## Written request
Collect every line below that contains the string "Toggle", matching case exactly, and copy each one out.

(begin)

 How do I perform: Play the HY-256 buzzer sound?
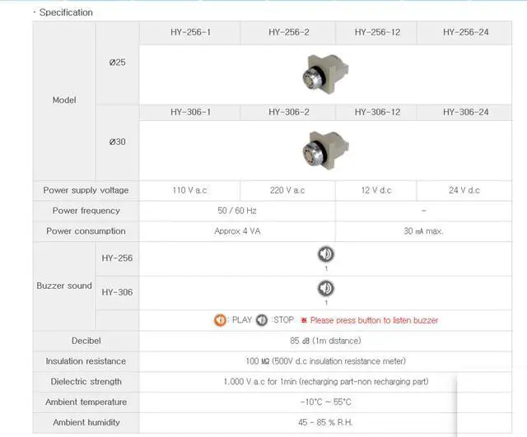pos(326,254)
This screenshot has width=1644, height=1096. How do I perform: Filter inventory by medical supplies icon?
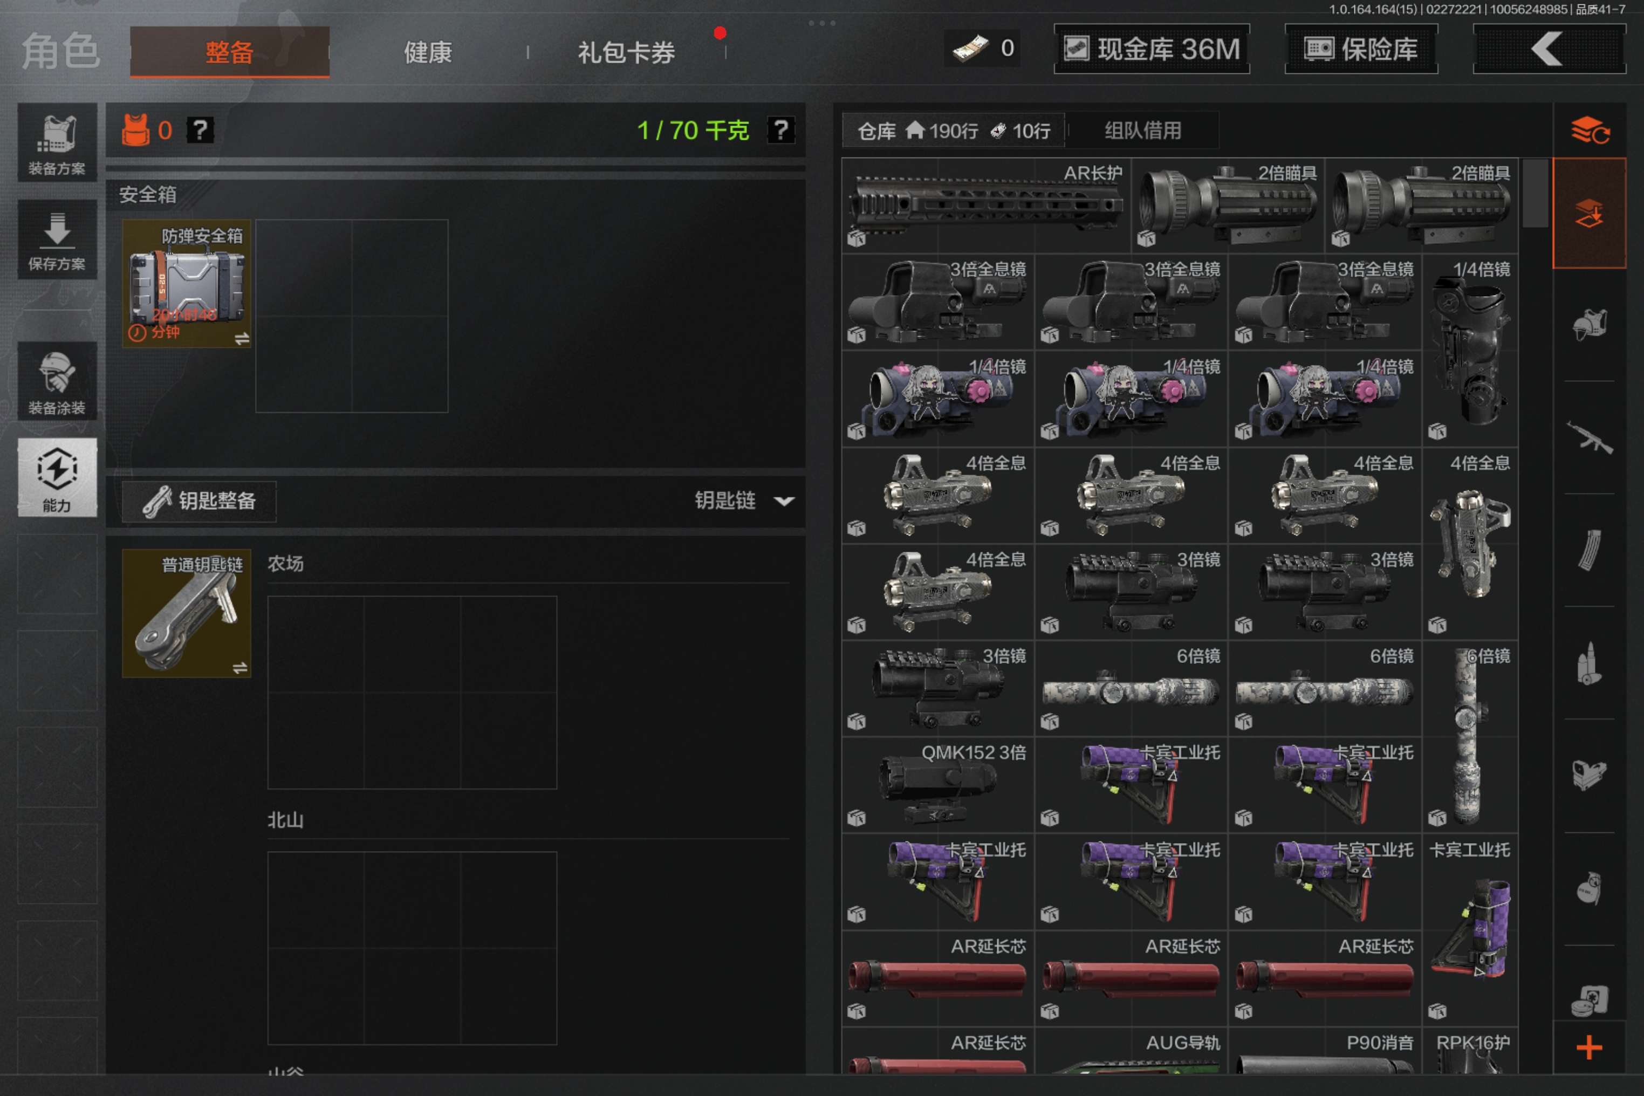(1589, 1000)
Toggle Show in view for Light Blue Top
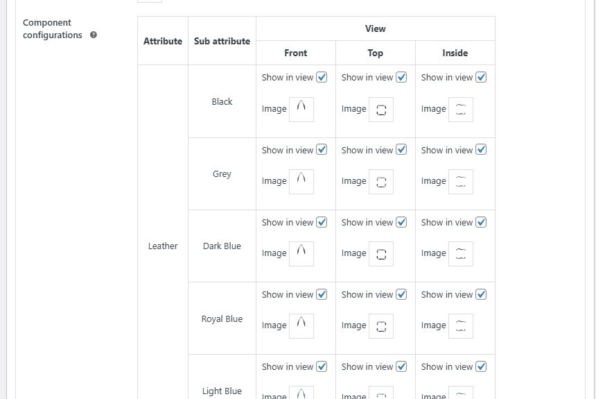Image resolution: width=596 pixels, height=399 pixels. click(401, 366)
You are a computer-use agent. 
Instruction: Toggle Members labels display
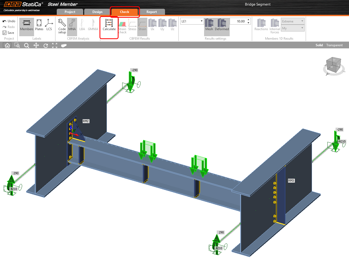(x=27, y=25)
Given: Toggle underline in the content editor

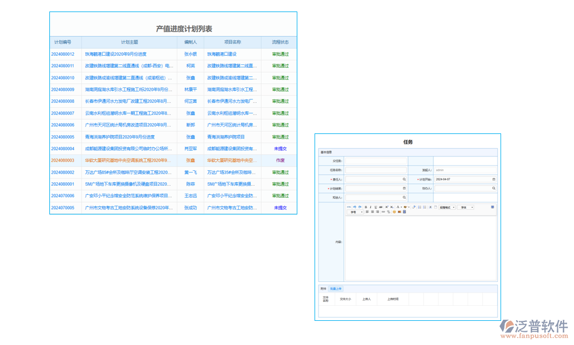Looking at the screenshot, I should (375, 207).
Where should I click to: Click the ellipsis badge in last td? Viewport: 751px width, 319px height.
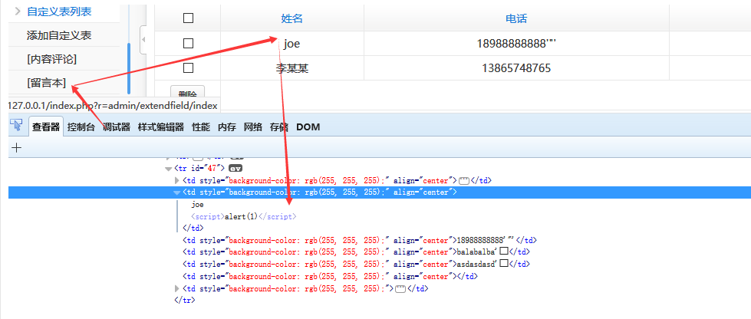click(400, 289)
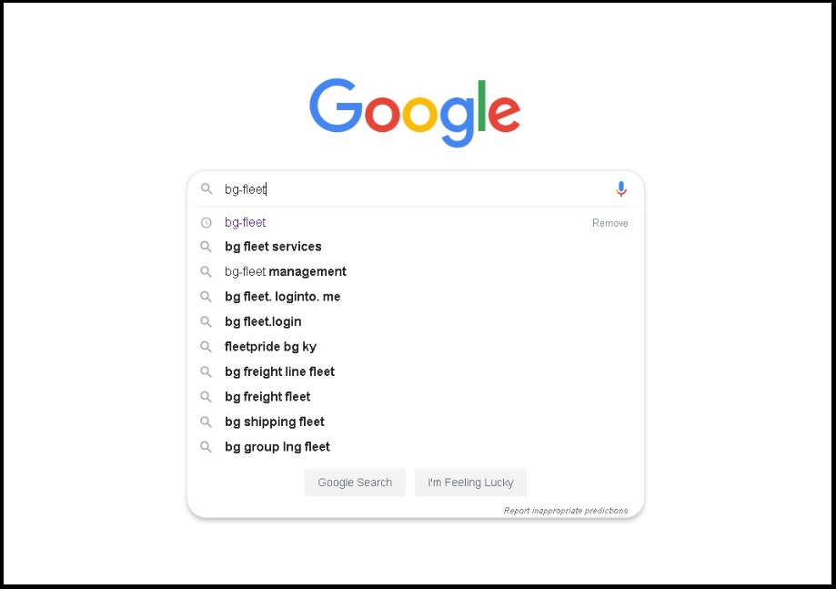The height and width of the screenshot is (589, 836).
Task: Remove bg-fleet from search history
Action: pyautogui.click(x=609, y=223)
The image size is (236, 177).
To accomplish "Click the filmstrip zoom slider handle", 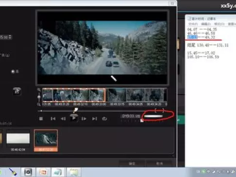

(end)

## Written response
Toggle Show in view for Light Blue Top
Instruction: Toggle Members labels display
Given: Toggle underline in the content editor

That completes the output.